### DOCUMENT
Epokale: Sweet Gewürztraminer for the Ages
The author visits Alto Adige to taste a novel wine aged for seven years in an ancient silver mine
On a single day each year, the staff at Cantina Tramin load 2,000 bottles of a golden elixir onto a truck and make a 100-kilometer journey north from Termeno, Italy, to Masseria, which Germanophones call Maiern, in the foothills of the Alps. The truck swaps pavement for dirt as it twists up Schneeberg Mountain through fields dotted with pine. After 3.5 kilometers, it eases into a gravel yard flanked by railroad scrap. Ahead is the concrete façade of the disused Monteneve mine. A sign above the rusty door declares this the entrance to the Poschhausstollen, the Poschhaus gallery.
The team dons miner’s hats, rubber boots, and raincoats, then transfers their cargo onto a diminutive yellow train. The conductor signals, the train jolts alert, and the contraption rumbles into the mountain’s black maw. The destination is a gallery 3 kilometers into the stone where they will age this new wine, a sweet Gewürztraminer named Epokale.

### THINGS TO DO
- 1) In the Epokale article, how many bottles do the Cantina Tramin staff truck to the mine each year?
- 2) Retype the stretch of the Epokale article from "The team dons" through "Gewürztraminer named Epokale.", keeping every word and mark the same.

### DATA RECORDS
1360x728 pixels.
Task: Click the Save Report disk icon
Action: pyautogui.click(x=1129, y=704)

==

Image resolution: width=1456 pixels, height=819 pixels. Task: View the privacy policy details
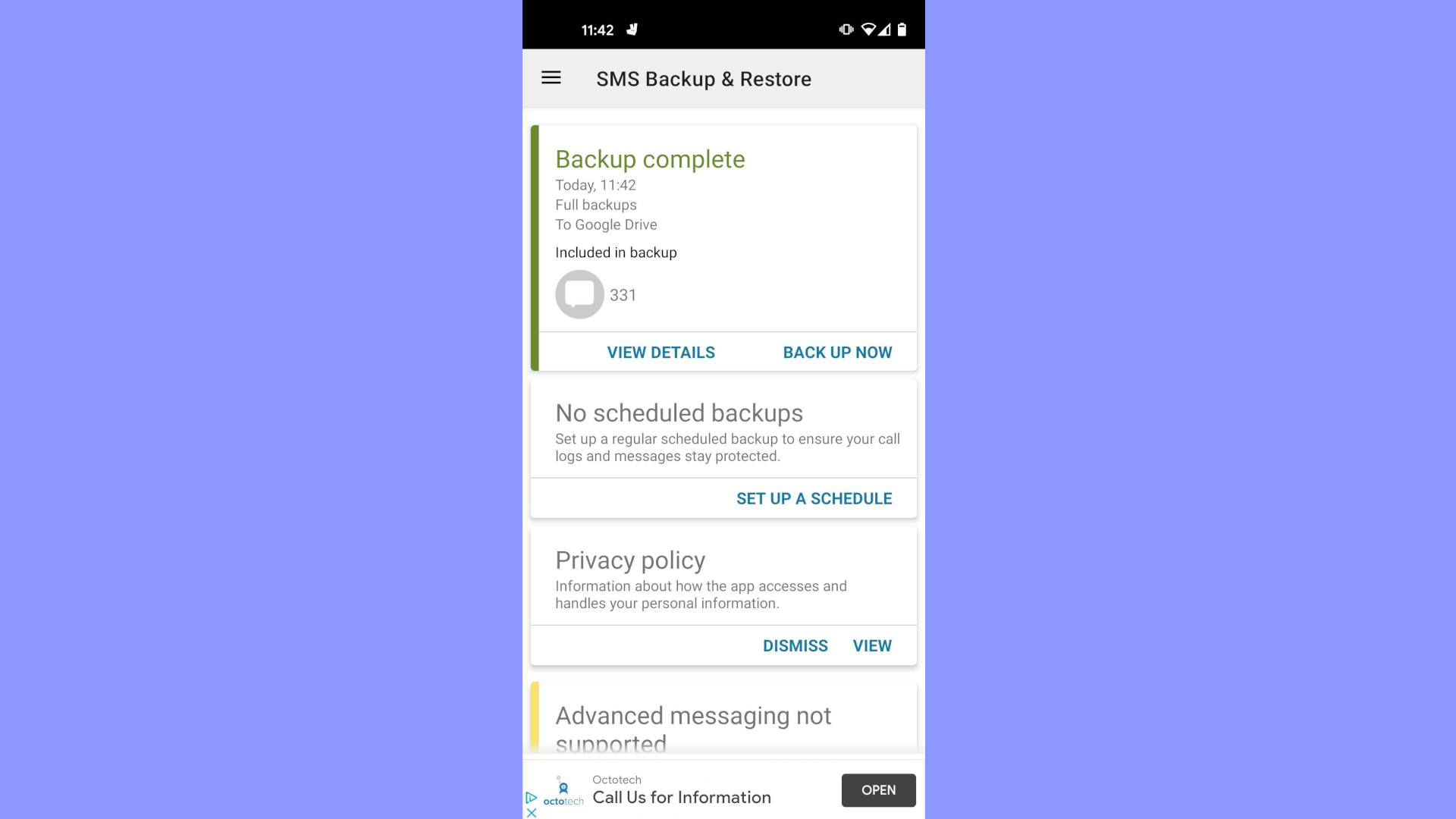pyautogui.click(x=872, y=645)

==

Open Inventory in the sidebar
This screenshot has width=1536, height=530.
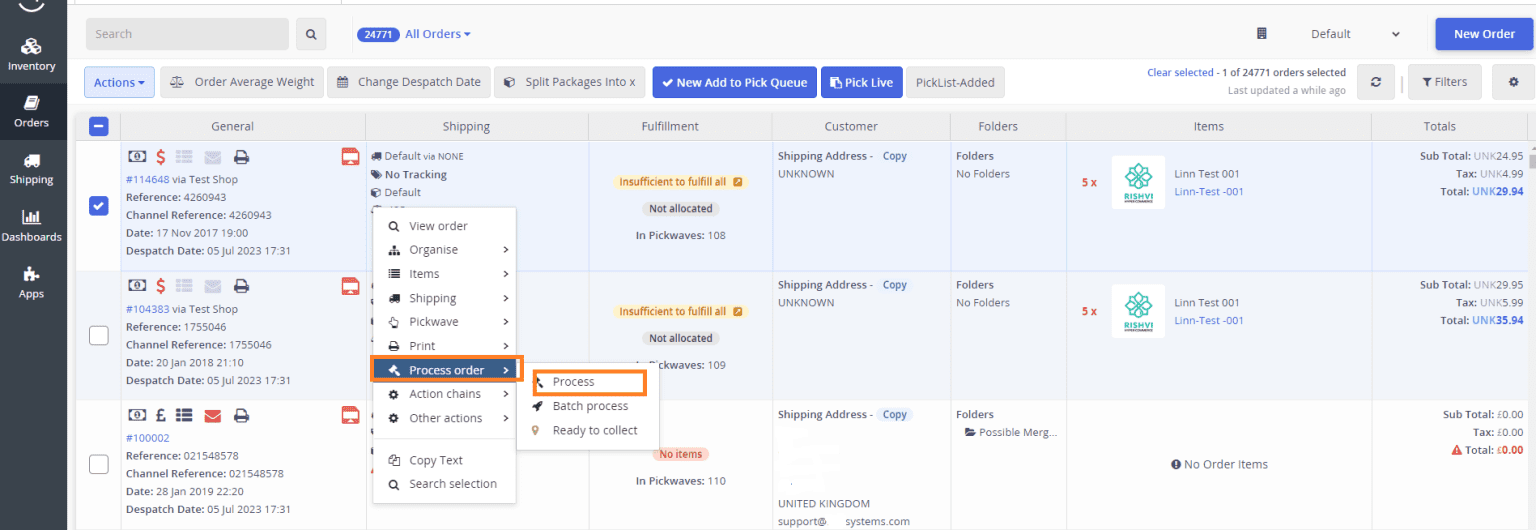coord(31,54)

### ANSWERS TO THE TASKS
- 1) 2,000 bottles.

- 2)
The team dons miner’s hats, rubber boots, and raincoats, then transfers their cargo onto a diminutive yellow train. The conductor signals, the train jolts alert, and the contraption rumbles into the mountain’s black maw. The destination is a gallery 3 kilometers into the stone where they will age this new wine, a sweet Gewürztraminer named Epokale.